• REQUIREMENT: In the entries, find all lines that hold the word "purple" and copy them.

• RECORD EXTRACTS:
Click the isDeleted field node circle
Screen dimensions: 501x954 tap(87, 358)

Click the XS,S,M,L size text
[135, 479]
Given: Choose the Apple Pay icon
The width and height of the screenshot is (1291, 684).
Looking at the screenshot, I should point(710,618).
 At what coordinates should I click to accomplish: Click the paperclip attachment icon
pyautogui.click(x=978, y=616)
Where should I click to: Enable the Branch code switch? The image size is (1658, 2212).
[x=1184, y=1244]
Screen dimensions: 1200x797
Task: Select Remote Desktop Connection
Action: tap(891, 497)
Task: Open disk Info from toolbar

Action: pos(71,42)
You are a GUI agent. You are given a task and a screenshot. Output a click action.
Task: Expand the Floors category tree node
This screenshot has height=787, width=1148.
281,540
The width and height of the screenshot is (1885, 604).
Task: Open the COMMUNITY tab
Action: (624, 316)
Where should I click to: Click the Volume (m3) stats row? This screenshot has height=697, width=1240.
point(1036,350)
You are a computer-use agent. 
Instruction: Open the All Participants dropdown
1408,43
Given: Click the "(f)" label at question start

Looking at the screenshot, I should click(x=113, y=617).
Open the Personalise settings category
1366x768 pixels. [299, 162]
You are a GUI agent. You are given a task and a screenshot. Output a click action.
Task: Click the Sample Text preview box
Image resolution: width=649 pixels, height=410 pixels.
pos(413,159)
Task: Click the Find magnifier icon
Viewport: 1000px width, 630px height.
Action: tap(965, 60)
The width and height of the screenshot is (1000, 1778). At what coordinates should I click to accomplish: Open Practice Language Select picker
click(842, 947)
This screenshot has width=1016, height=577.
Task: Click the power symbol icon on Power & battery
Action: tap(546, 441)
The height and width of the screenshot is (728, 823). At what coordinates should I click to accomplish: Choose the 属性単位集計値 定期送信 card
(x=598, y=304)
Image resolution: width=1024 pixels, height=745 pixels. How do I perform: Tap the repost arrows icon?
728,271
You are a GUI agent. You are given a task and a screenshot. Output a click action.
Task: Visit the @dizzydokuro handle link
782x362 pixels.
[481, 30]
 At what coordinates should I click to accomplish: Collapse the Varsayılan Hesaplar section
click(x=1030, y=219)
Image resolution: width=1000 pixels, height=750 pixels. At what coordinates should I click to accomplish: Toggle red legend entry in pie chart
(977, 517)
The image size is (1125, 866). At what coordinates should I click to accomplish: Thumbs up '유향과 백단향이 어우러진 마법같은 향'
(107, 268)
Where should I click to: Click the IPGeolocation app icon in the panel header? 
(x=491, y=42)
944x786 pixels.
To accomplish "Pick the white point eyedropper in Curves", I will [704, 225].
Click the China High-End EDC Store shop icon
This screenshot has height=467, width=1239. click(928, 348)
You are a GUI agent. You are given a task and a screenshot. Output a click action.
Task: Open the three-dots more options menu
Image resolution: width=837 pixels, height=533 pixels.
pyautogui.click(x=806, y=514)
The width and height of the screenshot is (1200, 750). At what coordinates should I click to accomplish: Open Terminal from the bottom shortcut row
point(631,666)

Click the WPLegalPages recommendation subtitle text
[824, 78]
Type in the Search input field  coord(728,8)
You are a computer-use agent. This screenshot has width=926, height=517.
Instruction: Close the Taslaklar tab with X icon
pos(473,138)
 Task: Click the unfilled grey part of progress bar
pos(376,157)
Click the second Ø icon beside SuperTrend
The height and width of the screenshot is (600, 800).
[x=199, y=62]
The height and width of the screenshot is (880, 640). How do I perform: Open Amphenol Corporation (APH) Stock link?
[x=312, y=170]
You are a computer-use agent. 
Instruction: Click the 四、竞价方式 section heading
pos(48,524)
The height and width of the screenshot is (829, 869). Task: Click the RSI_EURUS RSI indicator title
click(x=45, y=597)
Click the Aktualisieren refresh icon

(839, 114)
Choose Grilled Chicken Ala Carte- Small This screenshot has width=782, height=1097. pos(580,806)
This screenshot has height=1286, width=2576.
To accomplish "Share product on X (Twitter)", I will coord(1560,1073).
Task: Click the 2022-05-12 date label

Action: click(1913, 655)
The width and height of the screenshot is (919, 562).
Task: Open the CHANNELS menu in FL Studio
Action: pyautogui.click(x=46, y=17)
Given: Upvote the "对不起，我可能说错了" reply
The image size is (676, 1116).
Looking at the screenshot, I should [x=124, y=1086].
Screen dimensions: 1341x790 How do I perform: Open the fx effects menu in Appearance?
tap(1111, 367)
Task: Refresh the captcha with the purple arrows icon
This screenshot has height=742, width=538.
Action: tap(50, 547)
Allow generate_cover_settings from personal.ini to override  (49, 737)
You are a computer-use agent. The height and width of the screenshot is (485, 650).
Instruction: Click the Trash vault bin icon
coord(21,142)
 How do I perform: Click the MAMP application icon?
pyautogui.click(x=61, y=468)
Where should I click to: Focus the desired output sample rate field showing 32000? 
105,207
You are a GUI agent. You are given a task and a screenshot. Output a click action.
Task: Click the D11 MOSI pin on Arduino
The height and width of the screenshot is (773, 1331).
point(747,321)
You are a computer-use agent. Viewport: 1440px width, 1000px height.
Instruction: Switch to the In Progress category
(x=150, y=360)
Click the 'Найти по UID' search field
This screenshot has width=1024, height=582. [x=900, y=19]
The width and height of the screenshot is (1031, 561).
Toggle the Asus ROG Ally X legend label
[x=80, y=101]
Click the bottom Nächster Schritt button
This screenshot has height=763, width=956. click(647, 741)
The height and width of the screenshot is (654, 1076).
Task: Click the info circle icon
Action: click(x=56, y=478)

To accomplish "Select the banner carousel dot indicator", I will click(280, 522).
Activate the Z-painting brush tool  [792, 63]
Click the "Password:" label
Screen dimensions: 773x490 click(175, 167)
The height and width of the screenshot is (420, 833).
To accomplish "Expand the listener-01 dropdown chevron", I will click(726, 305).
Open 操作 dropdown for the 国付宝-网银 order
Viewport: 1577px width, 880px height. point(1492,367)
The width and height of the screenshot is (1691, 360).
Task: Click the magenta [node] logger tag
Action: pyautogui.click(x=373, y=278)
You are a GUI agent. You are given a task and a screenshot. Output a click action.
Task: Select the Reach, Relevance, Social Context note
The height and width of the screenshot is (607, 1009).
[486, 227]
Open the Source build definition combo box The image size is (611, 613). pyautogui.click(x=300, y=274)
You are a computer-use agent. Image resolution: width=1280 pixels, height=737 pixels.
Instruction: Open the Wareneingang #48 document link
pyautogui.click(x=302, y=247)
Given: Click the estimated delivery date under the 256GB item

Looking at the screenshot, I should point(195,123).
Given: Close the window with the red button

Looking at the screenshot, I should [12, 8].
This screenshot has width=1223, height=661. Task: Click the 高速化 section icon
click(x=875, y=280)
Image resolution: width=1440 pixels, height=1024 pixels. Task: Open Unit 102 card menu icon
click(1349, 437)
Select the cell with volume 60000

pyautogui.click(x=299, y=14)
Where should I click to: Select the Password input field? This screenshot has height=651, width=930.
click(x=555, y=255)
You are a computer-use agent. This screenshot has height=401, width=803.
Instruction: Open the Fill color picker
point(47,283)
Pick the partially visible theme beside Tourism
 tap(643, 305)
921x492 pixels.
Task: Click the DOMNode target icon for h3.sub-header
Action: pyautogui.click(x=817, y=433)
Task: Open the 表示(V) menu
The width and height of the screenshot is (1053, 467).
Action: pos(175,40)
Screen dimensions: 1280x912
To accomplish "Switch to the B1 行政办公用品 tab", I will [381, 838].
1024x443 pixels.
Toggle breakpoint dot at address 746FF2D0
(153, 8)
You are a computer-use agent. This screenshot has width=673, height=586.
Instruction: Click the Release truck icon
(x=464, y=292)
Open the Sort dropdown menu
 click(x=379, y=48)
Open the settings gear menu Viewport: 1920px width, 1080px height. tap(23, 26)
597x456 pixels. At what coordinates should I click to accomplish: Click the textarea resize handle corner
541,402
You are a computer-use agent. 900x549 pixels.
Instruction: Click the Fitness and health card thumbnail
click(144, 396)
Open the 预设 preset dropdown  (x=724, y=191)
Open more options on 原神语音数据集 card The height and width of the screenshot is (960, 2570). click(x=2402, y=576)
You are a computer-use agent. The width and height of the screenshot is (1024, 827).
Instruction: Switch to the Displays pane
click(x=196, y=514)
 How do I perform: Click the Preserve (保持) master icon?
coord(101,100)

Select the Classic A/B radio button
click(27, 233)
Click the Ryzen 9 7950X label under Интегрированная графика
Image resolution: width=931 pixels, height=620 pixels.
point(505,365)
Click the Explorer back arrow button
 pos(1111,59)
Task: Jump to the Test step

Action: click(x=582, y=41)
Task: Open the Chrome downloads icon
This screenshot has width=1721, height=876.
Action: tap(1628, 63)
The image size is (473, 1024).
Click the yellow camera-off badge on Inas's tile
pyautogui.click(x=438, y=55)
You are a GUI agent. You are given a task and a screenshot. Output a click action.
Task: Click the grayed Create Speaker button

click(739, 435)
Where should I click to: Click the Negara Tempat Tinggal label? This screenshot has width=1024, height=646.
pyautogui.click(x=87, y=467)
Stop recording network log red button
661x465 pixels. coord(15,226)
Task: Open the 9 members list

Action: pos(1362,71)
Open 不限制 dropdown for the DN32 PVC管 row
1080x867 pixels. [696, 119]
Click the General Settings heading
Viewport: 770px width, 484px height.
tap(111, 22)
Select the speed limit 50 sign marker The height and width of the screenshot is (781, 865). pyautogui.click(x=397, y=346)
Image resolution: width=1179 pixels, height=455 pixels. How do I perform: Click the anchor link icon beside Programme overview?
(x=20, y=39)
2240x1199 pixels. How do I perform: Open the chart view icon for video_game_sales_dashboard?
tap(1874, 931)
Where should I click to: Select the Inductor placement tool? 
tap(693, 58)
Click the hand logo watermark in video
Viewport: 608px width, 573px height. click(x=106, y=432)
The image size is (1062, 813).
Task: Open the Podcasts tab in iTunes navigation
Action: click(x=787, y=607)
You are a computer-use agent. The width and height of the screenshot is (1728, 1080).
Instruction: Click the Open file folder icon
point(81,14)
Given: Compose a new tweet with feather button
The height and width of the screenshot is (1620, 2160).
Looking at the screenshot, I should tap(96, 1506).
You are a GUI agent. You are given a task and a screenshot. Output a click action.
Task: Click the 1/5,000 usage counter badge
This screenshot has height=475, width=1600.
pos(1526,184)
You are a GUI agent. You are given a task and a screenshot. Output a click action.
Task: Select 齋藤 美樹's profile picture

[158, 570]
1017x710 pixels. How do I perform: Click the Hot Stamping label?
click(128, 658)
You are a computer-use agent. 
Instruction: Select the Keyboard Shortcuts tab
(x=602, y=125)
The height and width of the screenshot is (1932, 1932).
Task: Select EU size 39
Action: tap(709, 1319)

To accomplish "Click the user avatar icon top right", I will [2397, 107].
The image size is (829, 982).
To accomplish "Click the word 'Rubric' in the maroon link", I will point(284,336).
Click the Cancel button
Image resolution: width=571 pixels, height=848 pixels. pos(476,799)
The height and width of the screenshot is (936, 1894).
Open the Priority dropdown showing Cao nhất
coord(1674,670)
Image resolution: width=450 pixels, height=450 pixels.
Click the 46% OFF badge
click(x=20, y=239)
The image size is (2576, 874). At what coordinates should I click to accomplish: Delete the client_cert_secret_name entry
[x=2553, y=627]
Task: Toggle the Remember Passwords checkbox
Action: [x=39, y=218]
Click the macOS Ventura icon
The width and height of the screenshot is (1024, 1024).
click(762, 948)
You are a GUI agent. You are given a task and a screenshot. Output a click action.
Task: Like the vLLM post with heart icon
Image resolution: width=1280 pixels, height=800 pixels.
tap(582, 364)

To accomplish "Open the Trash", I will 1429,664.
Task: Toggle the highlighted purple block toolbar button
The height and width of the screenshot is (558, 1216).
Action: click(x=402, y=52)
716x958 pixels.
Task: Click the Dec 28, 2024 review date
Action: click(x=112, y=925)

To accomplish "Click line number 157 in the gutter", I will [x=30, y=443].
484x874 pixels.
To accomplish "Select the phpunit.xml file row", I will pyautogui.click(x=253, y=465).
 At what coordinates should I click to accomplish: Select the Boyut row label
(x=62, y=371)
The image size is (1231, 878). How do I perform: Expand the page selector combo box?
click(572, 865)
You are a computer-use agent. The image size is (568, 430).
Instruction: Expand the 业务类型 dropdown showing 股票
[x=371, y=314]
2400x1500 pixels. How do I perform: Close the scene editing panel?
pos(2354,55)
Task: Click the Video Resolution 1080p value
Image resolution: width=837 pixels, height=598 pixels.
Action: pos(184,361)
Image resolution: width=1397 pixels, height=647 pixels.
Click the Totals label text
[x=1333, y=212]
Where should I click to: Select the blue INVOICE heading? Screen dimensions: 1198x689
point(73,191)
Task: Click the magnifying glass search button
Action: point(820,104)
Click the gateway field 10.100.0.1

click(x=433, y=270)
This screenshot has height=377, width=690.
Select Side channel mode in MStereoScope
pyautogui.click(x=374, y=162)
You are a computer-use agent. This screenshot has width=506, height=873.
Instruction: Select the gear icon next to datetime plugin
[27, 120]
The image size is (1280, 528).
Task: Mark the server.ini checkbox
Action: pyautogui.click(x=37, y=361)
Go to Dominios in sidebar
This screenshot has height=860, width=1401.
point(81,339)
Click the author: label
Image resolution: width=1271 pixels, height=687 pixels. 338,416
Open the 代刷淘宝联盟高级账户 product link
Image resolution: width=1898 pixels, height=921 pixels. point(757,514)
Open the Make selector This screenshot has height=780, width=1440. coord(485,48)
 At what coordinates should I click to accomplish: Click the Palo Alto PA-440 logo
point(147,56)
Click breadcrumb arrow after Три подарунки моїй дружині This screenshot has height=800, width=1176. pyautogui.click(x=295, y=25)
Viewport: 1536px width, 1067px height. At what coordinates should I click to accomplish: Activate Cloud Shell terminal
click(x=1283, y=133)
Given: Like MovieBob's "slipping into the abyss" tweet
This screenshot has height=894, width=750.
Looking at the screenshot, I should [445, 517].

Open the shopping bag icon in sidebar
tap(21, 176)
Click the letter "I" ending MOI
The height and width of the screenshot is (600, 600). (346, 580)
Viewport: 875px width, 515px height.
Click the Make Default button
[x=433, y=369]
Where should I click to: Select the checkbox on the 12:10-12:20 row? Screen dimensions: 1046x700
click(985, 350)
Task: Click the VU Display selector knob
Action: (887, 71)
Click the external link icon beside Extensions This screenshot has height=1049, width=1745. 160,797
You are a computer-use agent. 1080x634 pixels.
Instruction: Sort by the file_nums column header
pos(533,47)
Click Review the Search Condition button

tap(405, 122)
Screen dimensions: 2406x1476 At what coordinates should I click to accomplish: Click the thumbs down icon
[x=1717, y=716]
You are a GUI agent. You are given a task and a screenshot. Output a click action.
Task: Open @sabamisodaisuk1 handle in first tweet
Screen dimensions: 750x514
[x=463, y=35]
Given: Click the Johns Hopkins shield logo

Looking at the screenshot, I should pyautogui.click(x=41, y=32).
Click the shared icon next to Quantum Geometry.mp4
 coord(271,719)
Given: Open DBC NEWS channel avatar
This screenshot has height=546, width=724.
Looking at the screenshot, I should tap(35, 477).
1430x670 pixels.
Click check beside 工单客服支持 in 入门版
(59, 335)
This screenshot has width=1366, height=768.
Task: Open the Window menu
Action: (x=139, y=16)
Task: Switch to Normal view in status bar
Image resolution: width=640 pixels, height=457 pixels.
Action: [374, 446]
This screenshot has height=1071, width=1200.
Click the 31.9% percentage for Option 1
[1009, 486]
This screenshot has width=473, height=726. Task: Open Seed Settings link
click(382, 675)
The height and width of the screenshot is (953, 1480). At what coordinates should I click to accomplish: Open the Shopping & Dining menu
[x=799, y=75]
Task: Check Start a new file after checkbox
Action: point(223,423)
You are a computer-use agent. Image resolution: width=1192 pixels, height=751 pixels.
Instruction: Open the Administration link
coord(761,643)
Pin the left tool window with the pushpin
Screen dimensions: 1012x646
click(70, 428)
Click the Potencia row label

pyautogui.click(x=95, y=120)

• ANSWER SECTION:
Task: Refresh the captcha with the purple arrows icon
Task: Toggle the highlighted purple block toolbar button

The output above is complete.